Kiri and Lou is a Kiwi-made kids show which aims to help children tackle their emotions. Photo / Supplied
You might know Harry Sinclair and Don McGlashan from 80s musical comedy duo The Front Lawn.
A whole new generation around the globe is getting to know them as the brains behind children's show Kiri and Lou.
Pitched at kids aged 3-7, the stop-motion animation is about the adventures of a dinosaur called Kiri and a purple creature named Lou in prehistoric Aotearoa - complete with catchy songs.
Available on TVNZ's Heihei and OnDemand platforms since last year, the show has been picked up by the BBC and selected for the New York International Children's Film Festival.

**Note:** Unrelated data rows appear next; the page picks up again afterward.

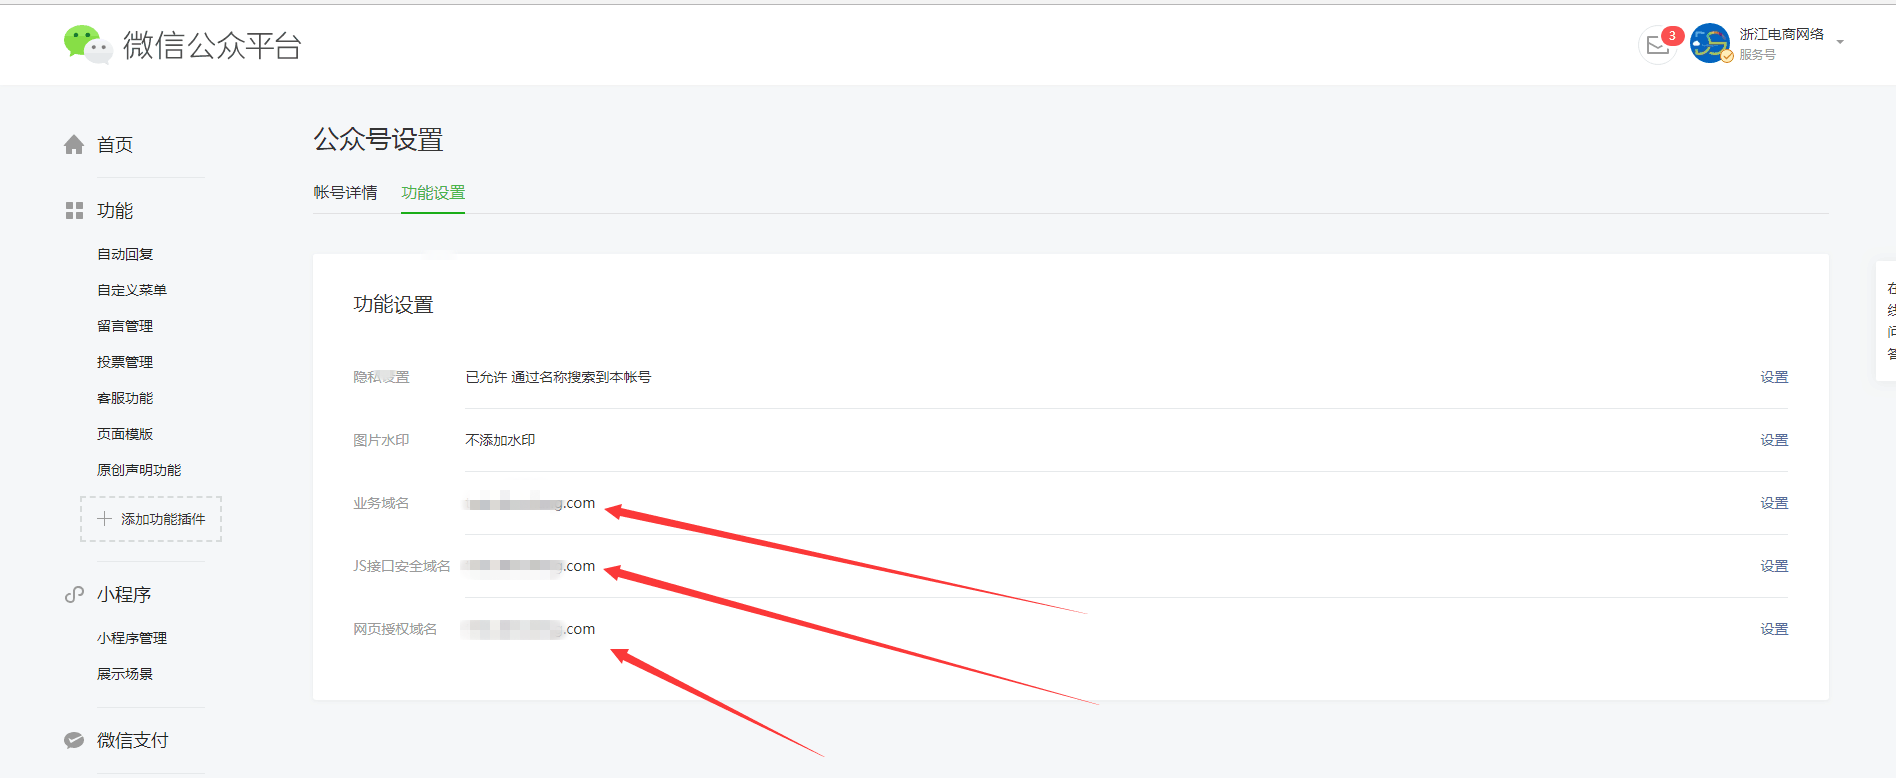Open 设置 for the privacy settings row

click(x=1774, y=377)
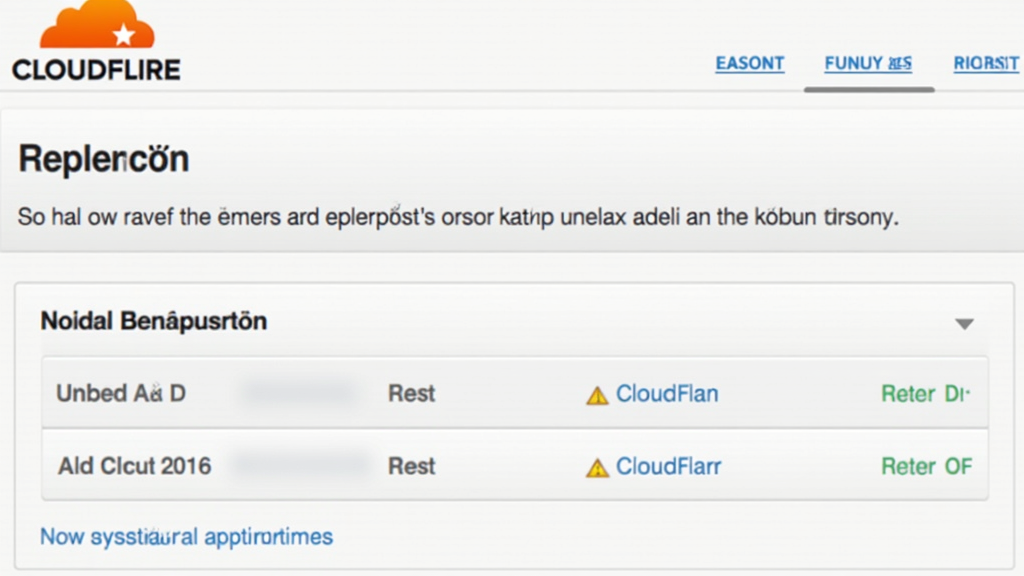
Task: Open the EASONT navigation tab
Action: 750,63
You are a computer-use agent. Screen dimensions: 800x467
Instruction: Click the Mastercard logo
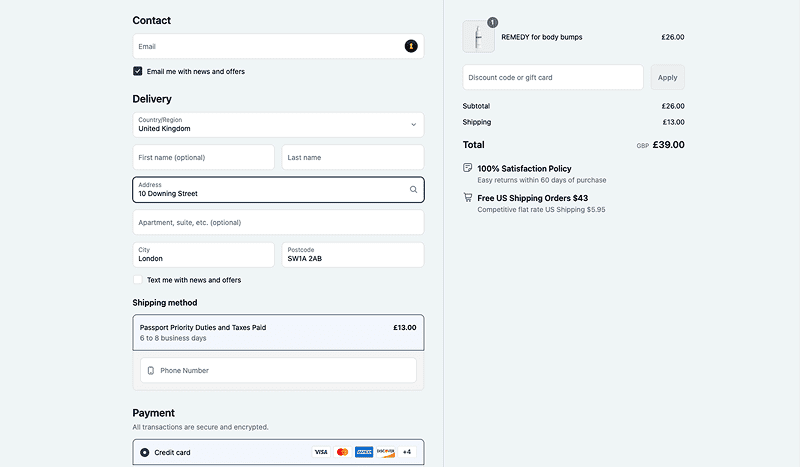(x=342, y=452)
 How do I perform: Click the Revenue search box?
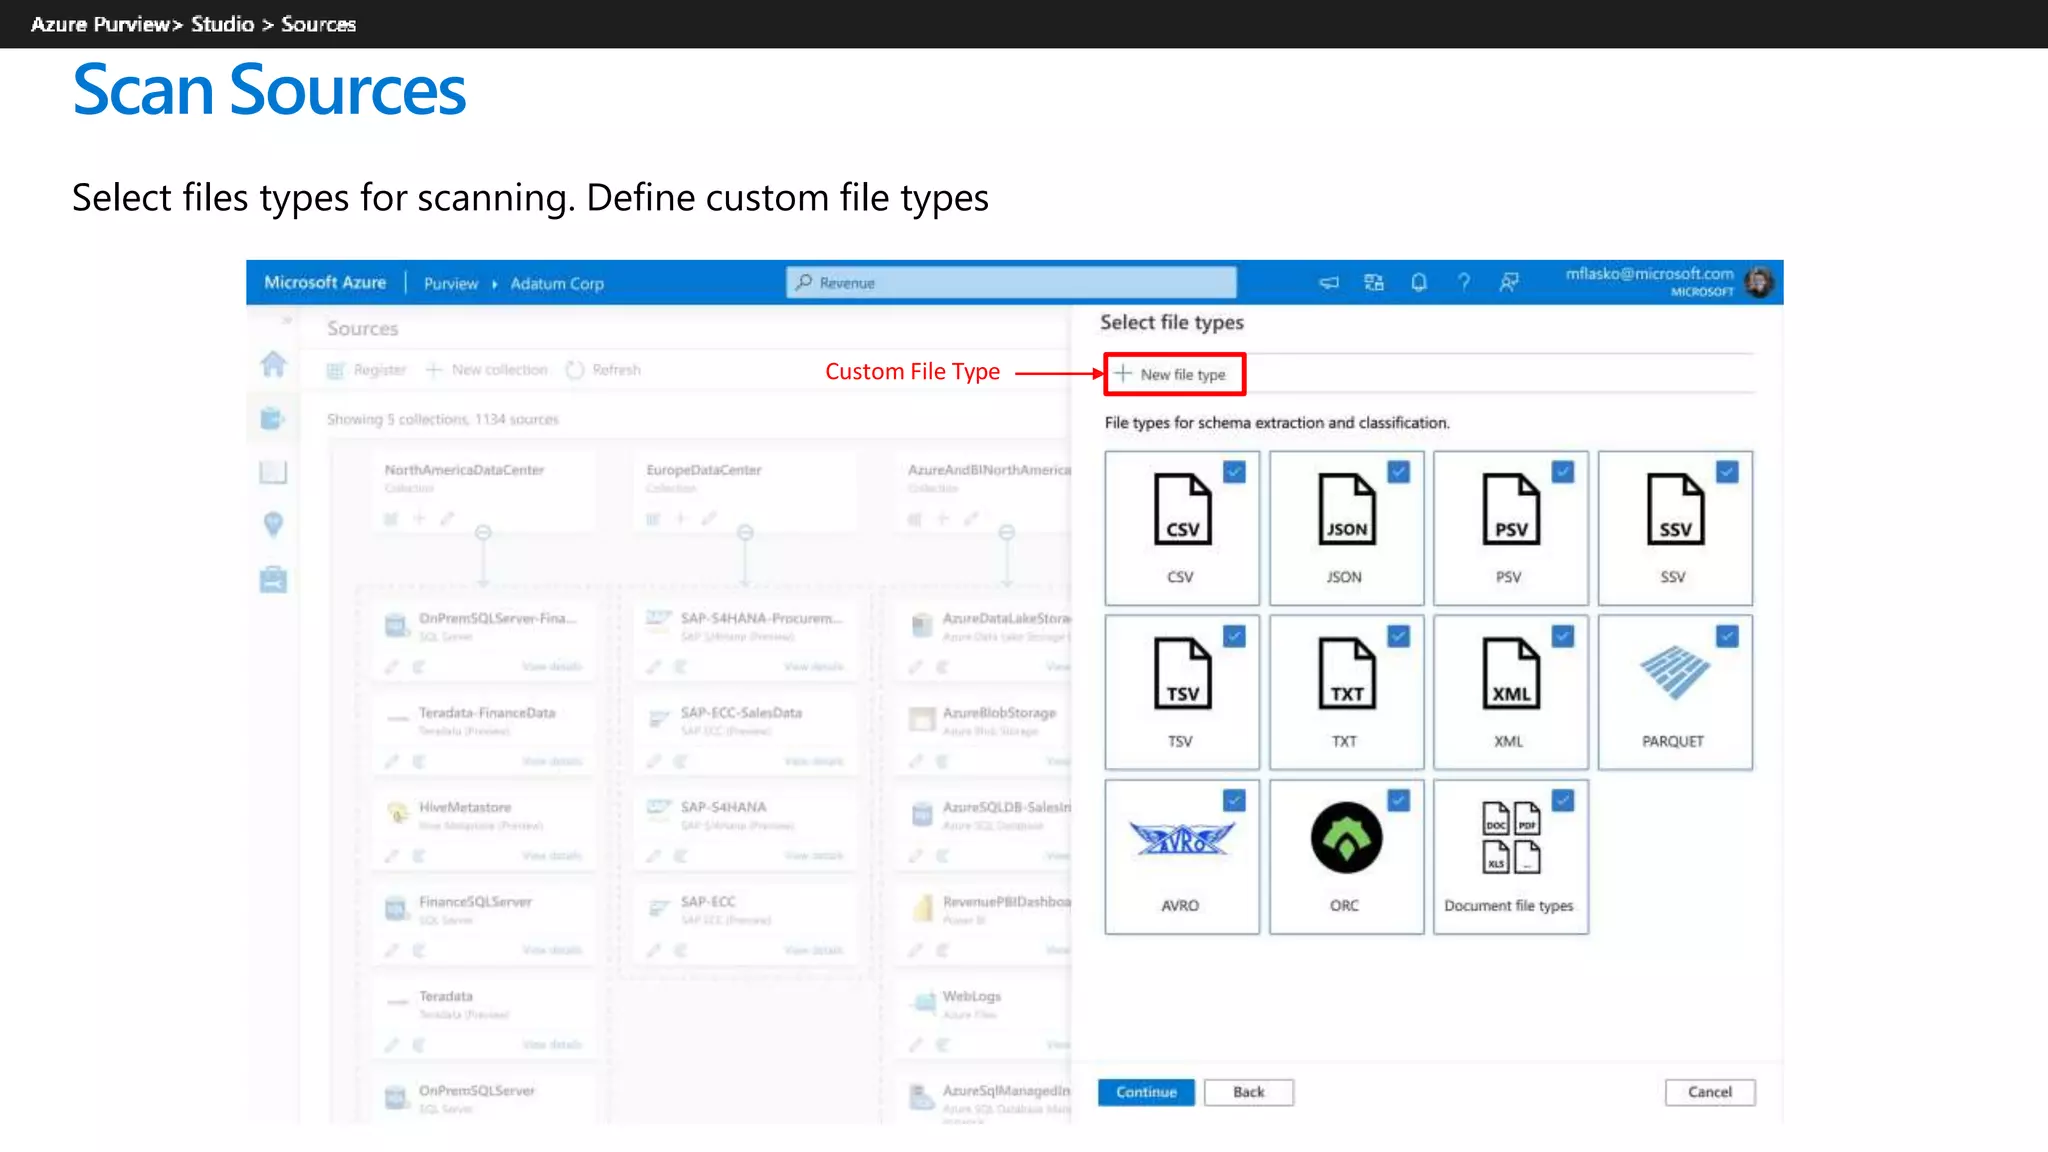(x=1010, y=283)
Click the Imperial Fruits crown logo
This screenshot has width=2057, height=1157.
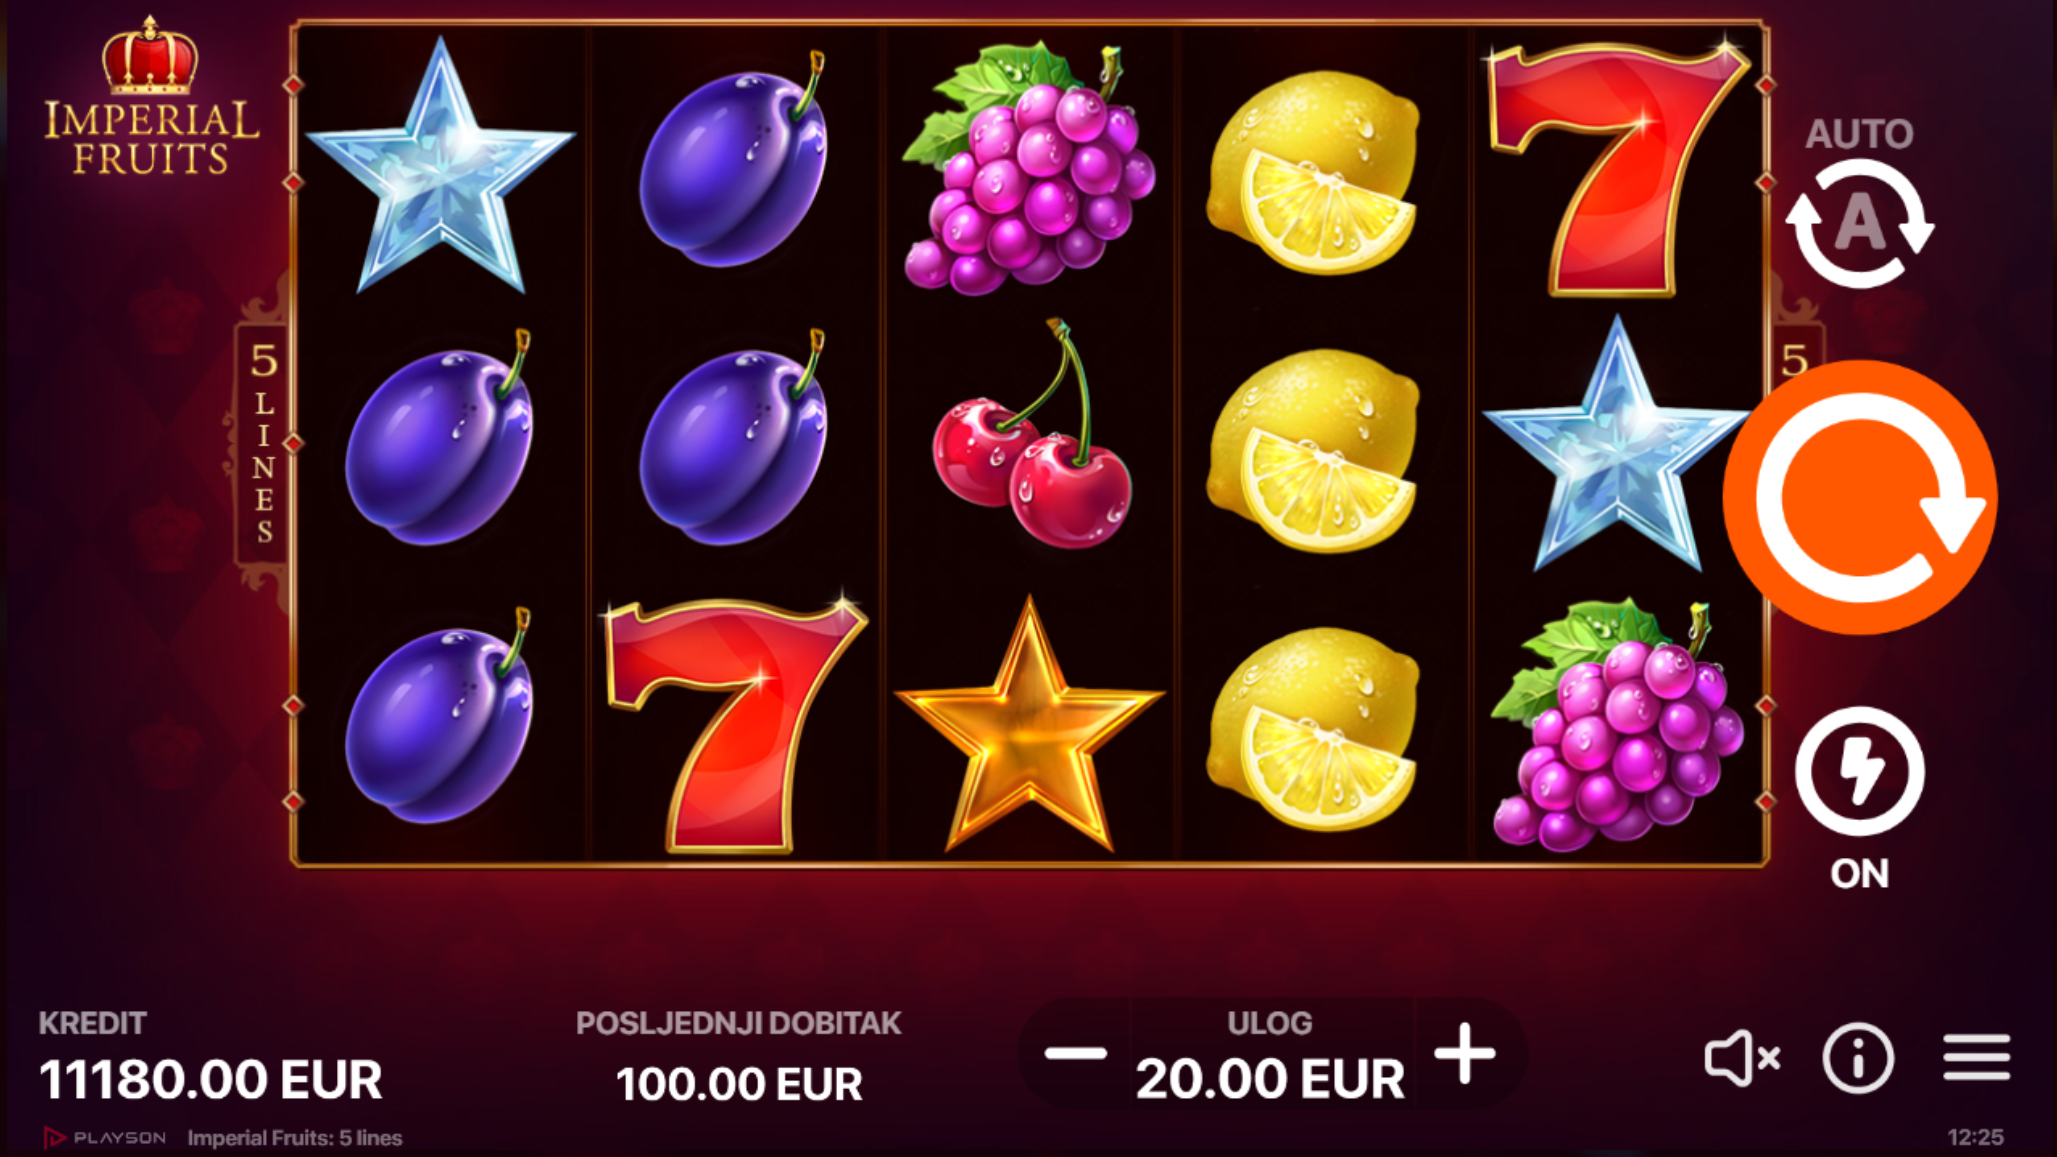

Beyond that, the five-minute episodes are also screening - or set to - across parts of Africa, North America, Europe and the Middle East.
If you've not got kids - or you've not been paying attention - Sinclair writes and directs the show and they collaborate on the songs. McGlashan also writes the scores for the episodes.
"I wanted to do something meditative, gentle and kind and not so in-your-face as a lot of stuff on TV," Sinclair tells TimeOut.
"I started thinking about a space it could take place in, I thought about the New Zealand bush and how the sort of stillness and beauty of it."
The characters learn life lessons from manners to mindfulness. In one episode, Lou finds himself stuck on a lily pad in the middle of a lake and uses his calm, inner voice to make it safely back to shore.
"We carry those anxieties with us into adulthood and it's lovely to be working on something that speaks to their condition," McGlashan says.
"Parenting is such hard work and so it's such a lonely business ... finding an ally is a great thing."
The duo enlisted an ally of their own to voice one of the characters.
"The pilot sat around for a while before we could get the funding to do the rest of it and Jemaine Clement agreed to do one of the voices," McGlashan says.
Clement was in Canada working on Steven Spielberg's The Big Friendly Giant while McGlashan was staying in an apartment in Vancouver. Sinclair was in Los Angeles so flew north to meet them.
"We all converged in a little apartment and we put the mattresses up against the doors and windows. We recorded Jemaine's voice into a microphone and a laptop," McGlashan says.
With Clement on board as Lou and Olivia Tennet as Kiri, the duo secured funding and the animation talents of Kiwi Antony Elworthy, who was the lead animator on Wes Anderson's Isle of Dogs.
Elworthy returned to New Zealand with his family and the stop-motion animation studio Stretchy was set up in Christchurch. At one point, two animators from the Wallace and Gromit team were working on the show.
"At different times there's been this whole kind of workshop of really cool animators from different parts of the world, plus some Kiwis," McGlashan says.
"It's a very happy little gang," says Sinclair. "We got to the studio in Christchurch and these animators are working silently, moving tiny bits of clay, one frame and then one frame and then one frame.
"I don't really know how they do it," Sinclair admits.
Despite the international success, the pair promise the show will stay true to its roots.
"I think what is appealing to people is the New Zealand-ness of it," Sinclair says.
The voices aren't being re-dubbed in English-speaking territories either, McGlashan says.
"In Canada it's playing with Kiwi voices and in England it's going out that way too. So that's a triumph. That's either because of the intrinsic qualities of the show or because the Kiwi accent is something that people now know in the world."